Best bioinformatics software for RNA-seq quality control
RNA-sequencing (RNA-seq) is currently the leading technology for transcriptome analysis. RNA-seq has a wide range of applications, from the study of alternative gene splicing, post-transcriptional modifications, to comparison of relative gene expression between different biological samples.
To help you prepare and analyse your RNA-seq experiments under the best conditions, we have launched a new series of surveys focused on the best tools for each fundamental step of an RNA-seq experiment.
Starting your analysis with quality control
The first step in the analysis of an RNA-seq experiment is quality control. This crucial step will ensure that your data are of the best quality to perform the subsequent steps of your analysis. Quality control usually includes sequence quality, sequencing depth, reads duplication rates (clonal reads), alignment quality, nucleotide composition bias, etc. So we have started this series by presenting you the best QC tools, as chosen by the OMICtools community!
|1.||NGS QC Toolkit|
First position for NGS QC Toolkit
NGS QC Toolkit was the favorite tool for 79% of OMICtools members.
This standalone and open source application proposes several QC tools to quality check and filter your NGS data. The toolbox is divided into 4 major groups of tools:
- Quality control tools for Illumina or Roche 454 data
- Trimming tools
- Format conversion tools
- Statistics tools
All QC tools can generate graphs as outputs, as well as diverse statistics, such as average quality scores at each base position, GC content distribution, etc.

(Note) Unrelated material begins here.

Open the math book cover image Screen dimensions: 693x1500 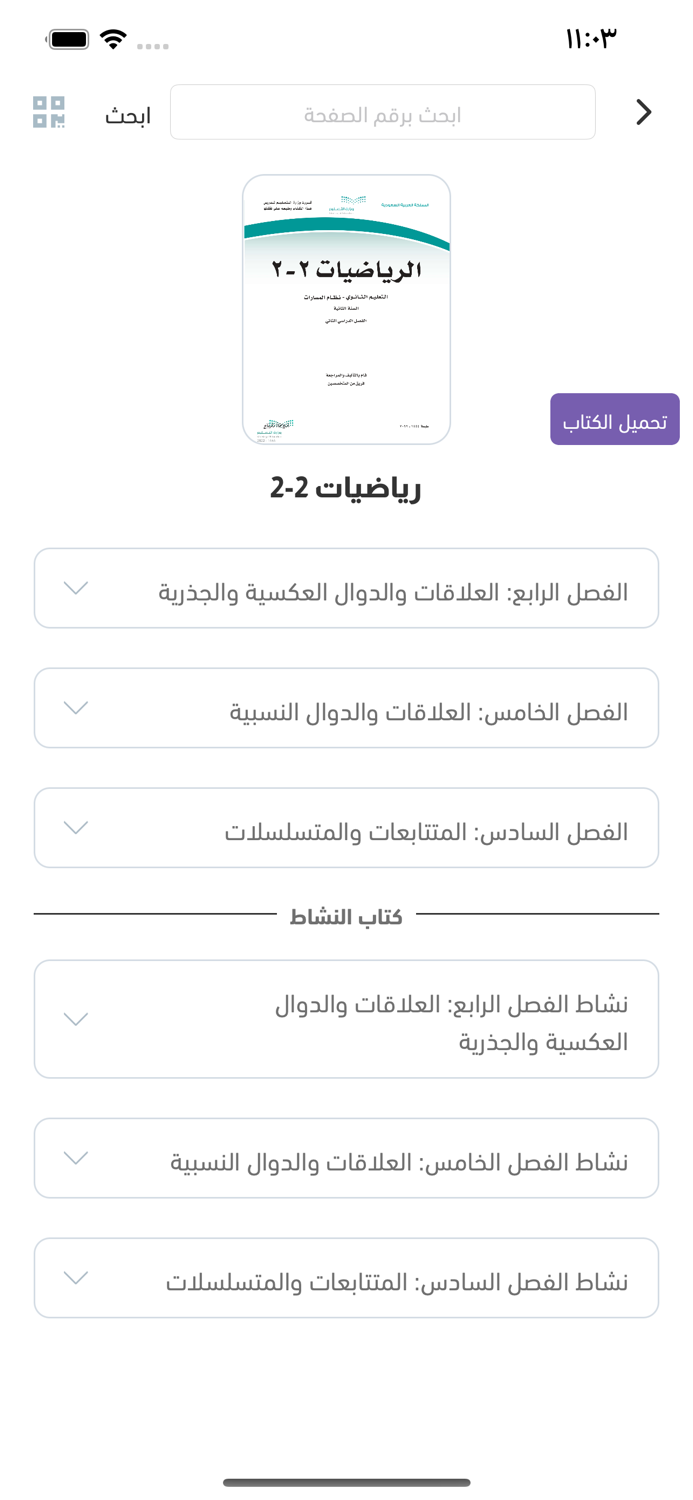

Second position for RseqFlow
RseqFlow is a RNA-seq analysis pipeline that covers pre- and post-mapping quality control, as well as other analysis steps. The pipeline is divided into 4 branches, that can be run individually or in a workflow mode.

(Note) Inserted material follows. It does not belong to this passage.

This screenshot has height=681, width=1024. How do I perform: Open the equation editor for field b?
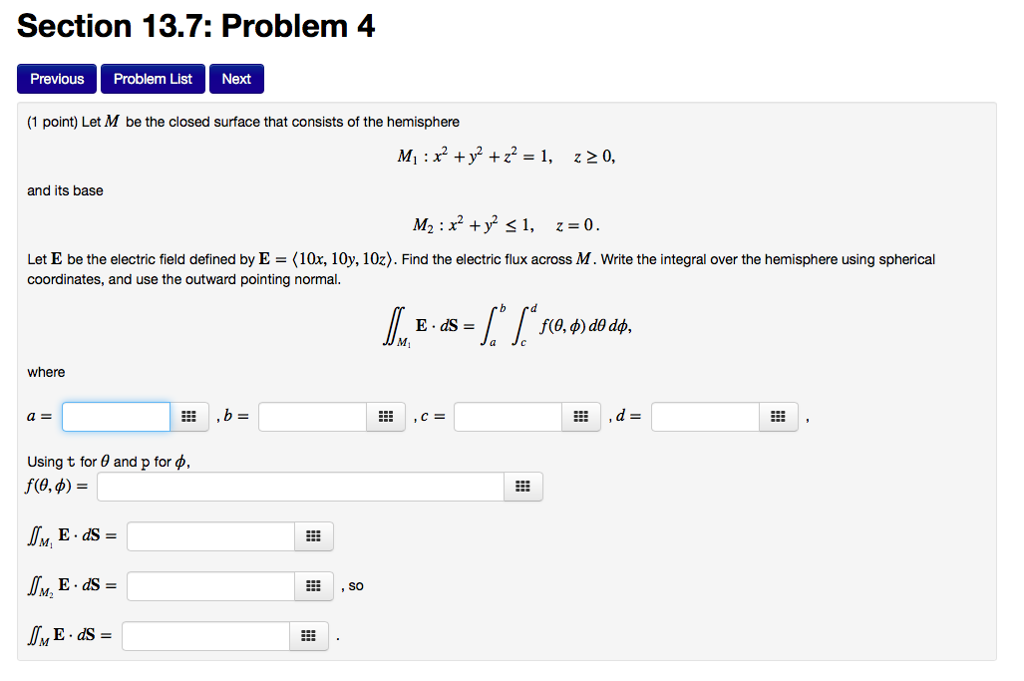(x=385, y=416)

- Branch 1: Quality Control and SNP calling based on the merging of alignments to the transcriptome and genome.
- Branch 2: Expression level quantification for Gene/Exon/Splice Junctions based on alignment to the transcriptome.
- Branch 3: Some file format conversions for easy storage, backup and visualization.
- Branch 4: Differentially expressed gene identification based on the output of the expression level quantification from Branch 2.
RseqFlow provides a downloadable Virtual Machine (VM) image managed with Pegasus, that allows users to run the pipeline easily using different computational resources, available here at this Link.
RseqFlow can also be run with a unix shell mode that allows users to execute each branch of analysis with a unix command (the following software must be pre-installed: Python 2.7 or higher, R 2.11 or higher, and GCC).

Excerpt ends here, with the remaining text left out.